In conclusion, it is clear that in most neighbourhood countries today, South as well as East, the basis for democracy support does not exist to the same degree it existed in 1989 and the following years in Central and Eastern Europe. That does not mean one should give up trying to promote central democratic values. But it means that the EU needs a new instrument to make its efforts more political, more sustainable, more flexible and more efficient. Hence, the six key challenges for the European Endowment for Democracy are the following:
• Elections vs. rule of law, good governance and civil society: If there is one overriding lesson of democracy support over the last 20 years, it is that democratic elections alone do not secure democracy, let alone make for a stable and prosperous development. Much more work and resources have to be invested into civil society and its actors and institutions, as well as into the understanding of the rule of law, due process and good governance. Hence, the support for elections and political movements must go hand in hand with a more long-term effort to secure the other factors.
• Good analysis: Democracy support in the EU’s neighbourhood is only possible based on a thorough analysis of the situation on the ground. Assessments of the overall political situation, as well as the crucial actors in the respective countries, and a good overview of NGOs and civil society organisations, cannot come only from diplomatic representations. but must be based on information and analysis from European NGOs that have a permanent presence, as well as local actors themselves.
• Identify the Unsupported: It is often a challenge to identify actors and organisations that are efficient, and fulfil the criteria for support (above all, public traction and/or access to decision makers), and that are not yet supported by any other European or Western donor. This, too, will require close cooperation and coordination with other actors of democracy support.

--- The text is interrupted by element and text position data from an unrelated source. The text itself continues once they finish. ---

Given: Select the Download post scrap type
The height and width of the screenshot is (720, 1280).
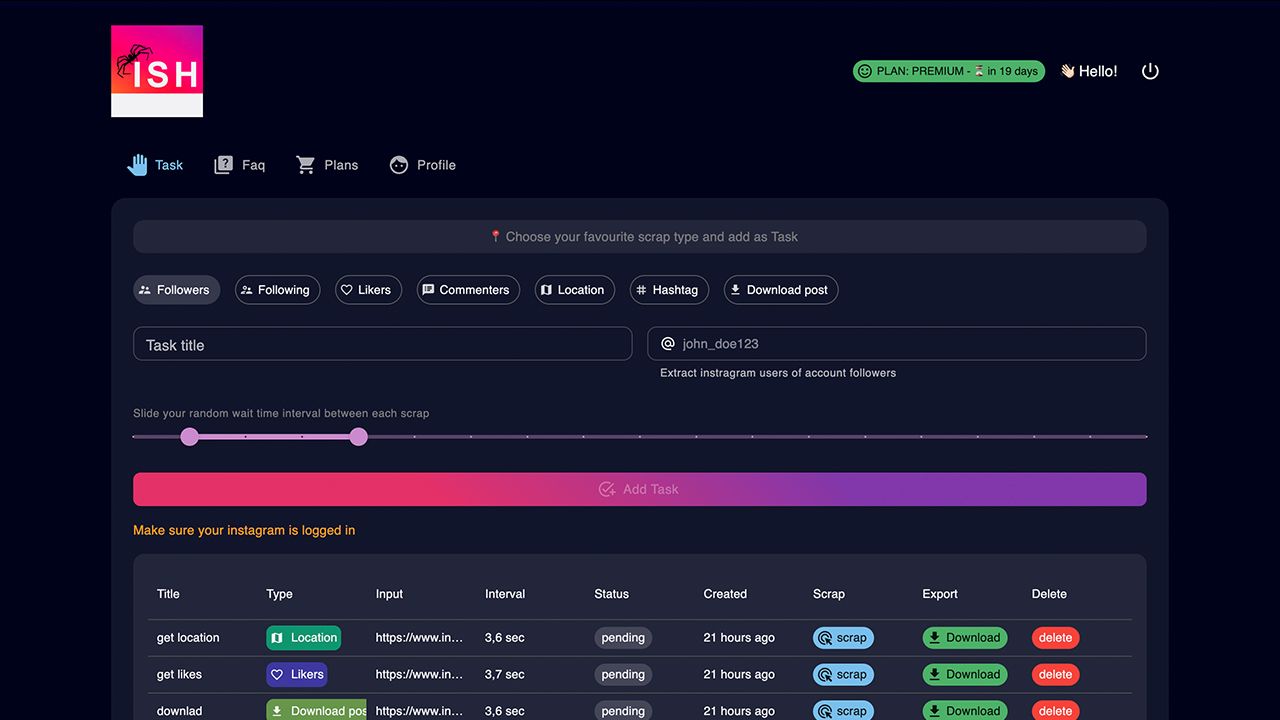Looking at the screenshot, I should (780, 290).
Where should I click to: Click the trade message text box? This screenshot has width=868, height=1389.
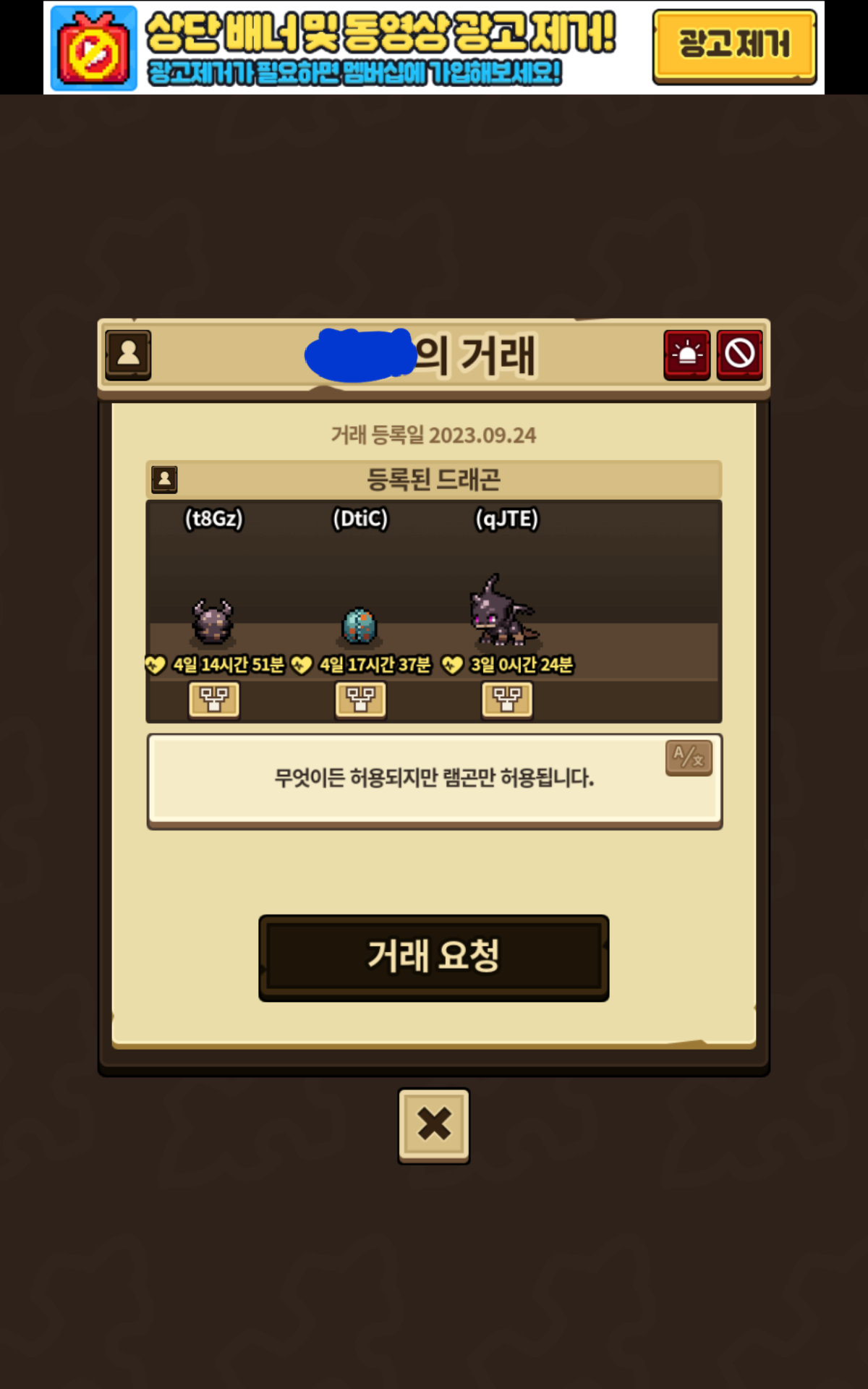(x=434, y=781)
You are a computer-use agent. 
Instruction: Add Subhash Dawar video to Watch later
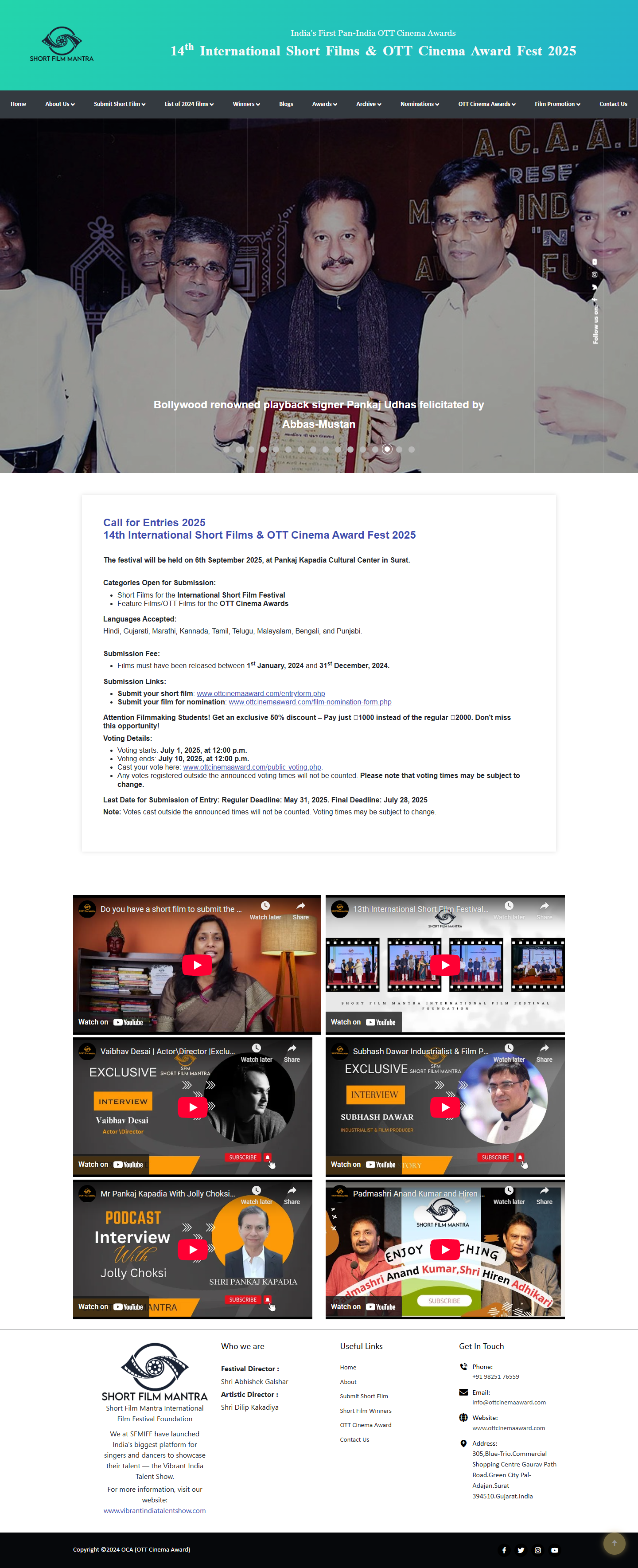pyautogui.click(x=509, y=1051)
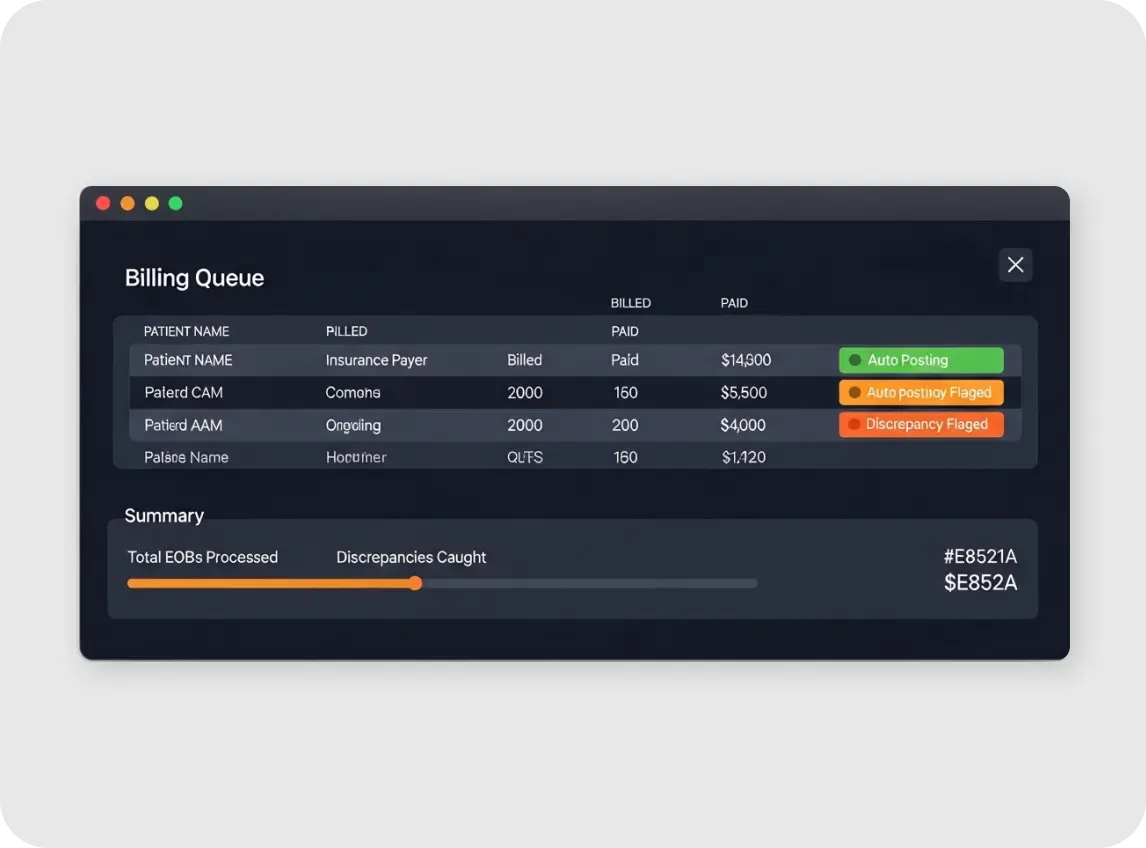Click the Summary section heading
The image size is (1146, 848).
(164, 515)
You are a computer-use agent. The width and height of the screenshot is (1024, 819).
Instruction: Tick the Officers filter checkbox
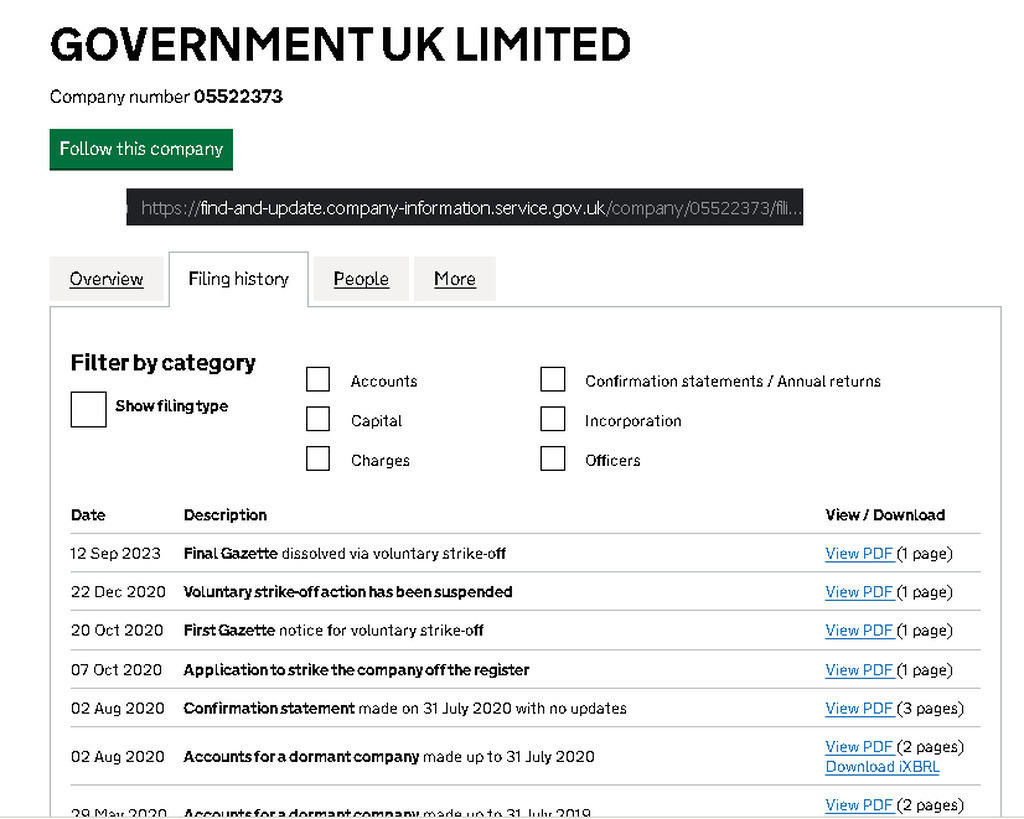553,459
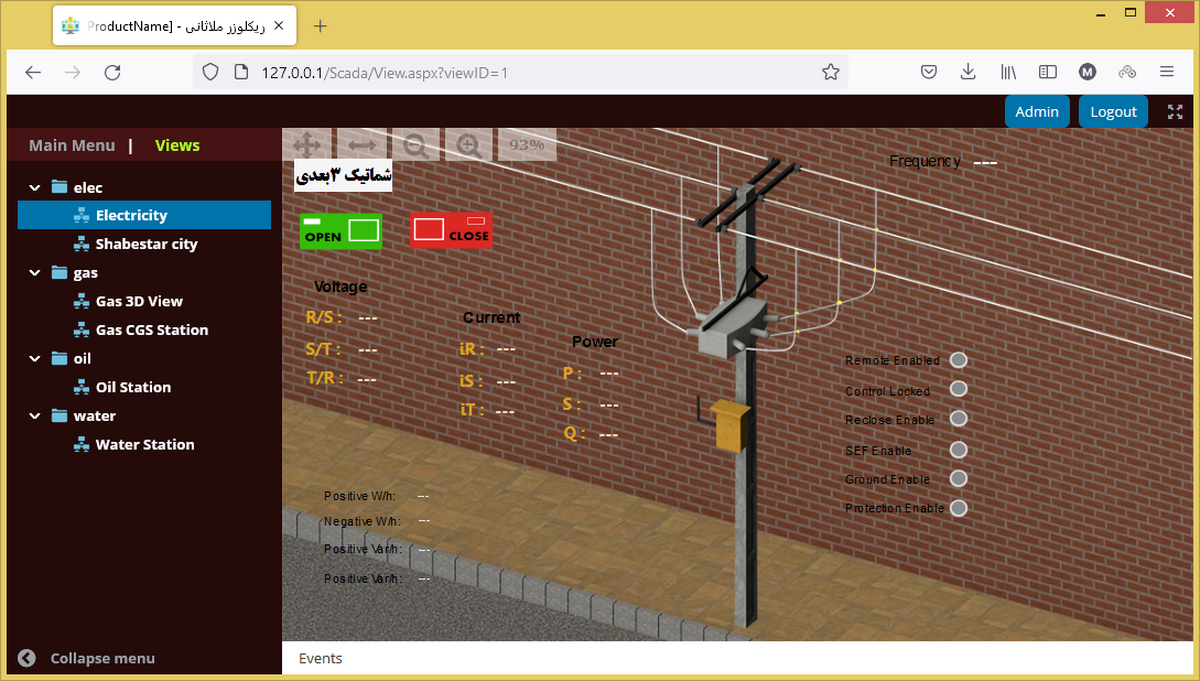Screen dimensions: 1200x681
Task: Click the fit-width horizontal arrows icon
Action: click(361, 145)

• Risk management: In many neighbourhood countries , authoritarian rulers pose increasingly high challenges to NGOs and individuals accepting support from external actors (cf. Belarus’ ‘foreign agents’ legislation). In the Middle East and North Africa, there is often not only the danger of legal action against Western democracy support organisations (cf. in Egypt against 17 US & German NGOs), but also a risk of public stigmatisation as ‘agents of the West’. Hence, support must be carefully calibrated to the actual risks for local actors, and damage to them must be avoided.
• Capacity building: In both the Eastern and the Southern neighbourhood, due to the rudimentary structures of civil society, many NGOs and CSOs have poorly developed administrative and analytical capacities. Hence, while they may be politically attractive, any effort to support them must take into account the need to train personnel and provide long term support. This can only be ensured by close cooperation with other democracy support organisations.
• Rivalry/Complementarity: While the EED is an independent private law foundation, it will nevertheless have to not only avoid duplication with existing organisations (such as the EIDHR, or big national political foundations) but also closely cooperate with them. Rivalry is to be avoided, and complementarity is the only way forward.
Hence, the EED will need to carefully balance between political organisations and classical civil society actors, build a solid analytic base (country files), specify the criteria for recipient organisations, take into account the inherent risks in democracy support, be conscious of the need for capacity building, and – above all – cooperate with all other European and extra-European donors and actors in the EU’s neighbourhood.